但是不這樣去做,是永遠也無法知道誰才是那個曆盡千帆之後仍舊會堅定地站在你身邊,陪你一道前行的同路人。
一輩子無人可以交托信任,哪怕置身於世間最為繁華與熱鬧的場所,也仍舊感覺是孑然一身寂寥無言,對於需要群居生活的人來說,這樣的命運,也未免是太過於悲哀了一些。”
柏潤東並不覺得自己這般說話是矯情或者煽情,對於這個兄長,他向來都是有什麼說什麼的,因為知道即便自己表達地不是那麼正確或者完善,對方都能夠推理或者猜測出所有的細枝末節,拚湊出所有的來龍去脈,他永遠也不用擔心自己會因為說錯話而真的惹惱了他。

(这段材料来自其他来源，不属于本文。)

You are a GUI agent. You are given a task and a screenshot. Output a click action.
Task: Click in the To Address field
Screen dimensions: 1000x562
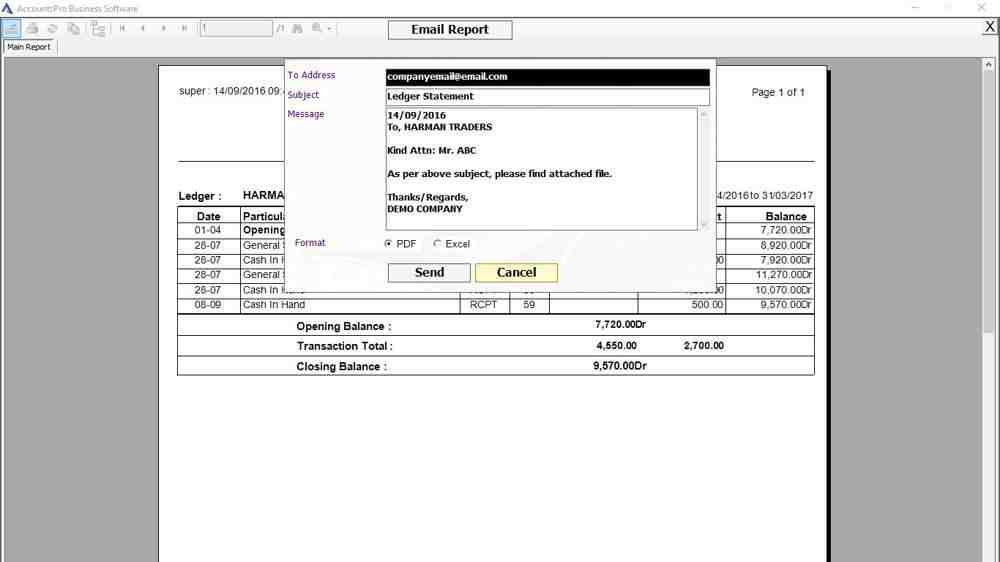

“完了完了,這也太不正常了。你又不是隻要一日三餐都有香灰下肚就能夠飽腹的財神爺,幹嘛要做出一副自己財大氣粗任憑一個外人就可以取得你的信任甚至心甘情願為其犧牲的地步?
要是有可能,我真的想撬開你的腦袋看一看,裏頭是不是混進去了什麼奇怪的蟲子,將你的腦髓都給吃光了,怎麼會產生這麼嚇人的想法?”

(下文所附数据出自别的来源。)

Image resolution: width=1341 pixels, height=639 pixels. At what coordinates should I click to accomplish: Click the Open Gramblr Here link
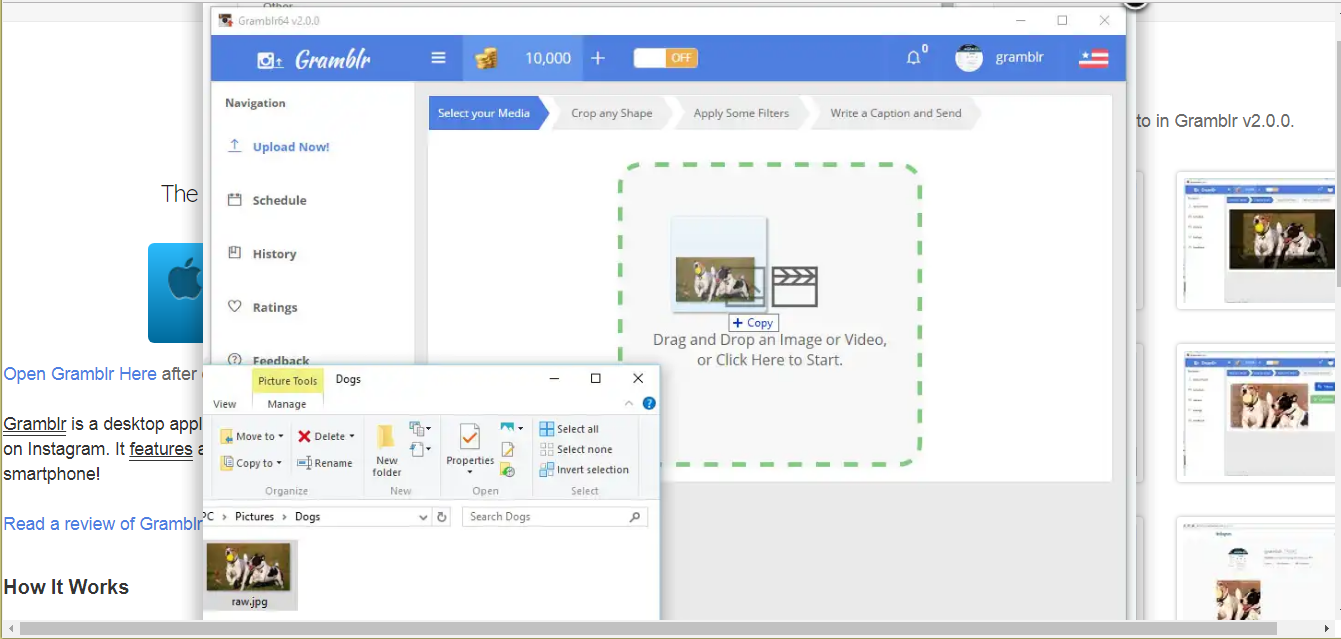80,374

柏潤之非但沒有被他的解釋給說服,反而是真的一副被嚇壞了的模樣,越說就越咬牙切齒,恨不得將自家弟弟的耳朵擰下來,或者真的猛敲一頓讓他腦袋開花,看看能不能夠將這人早已長歪了的念頭給掰直了或者幹脆連根拔除算了。
隻是雙方的年紀到底已經不適合這樣粗魯無禮的教育方式了,哪怕是飽含感情,要是他真的上了手,絕對會讓彼此都尷尬不休。
更何況,如今他們還在顏家,當著顏家人尤其還是弟妹的麵教訓自家弟弟,恐怕日後柏潤東會夫綱不振。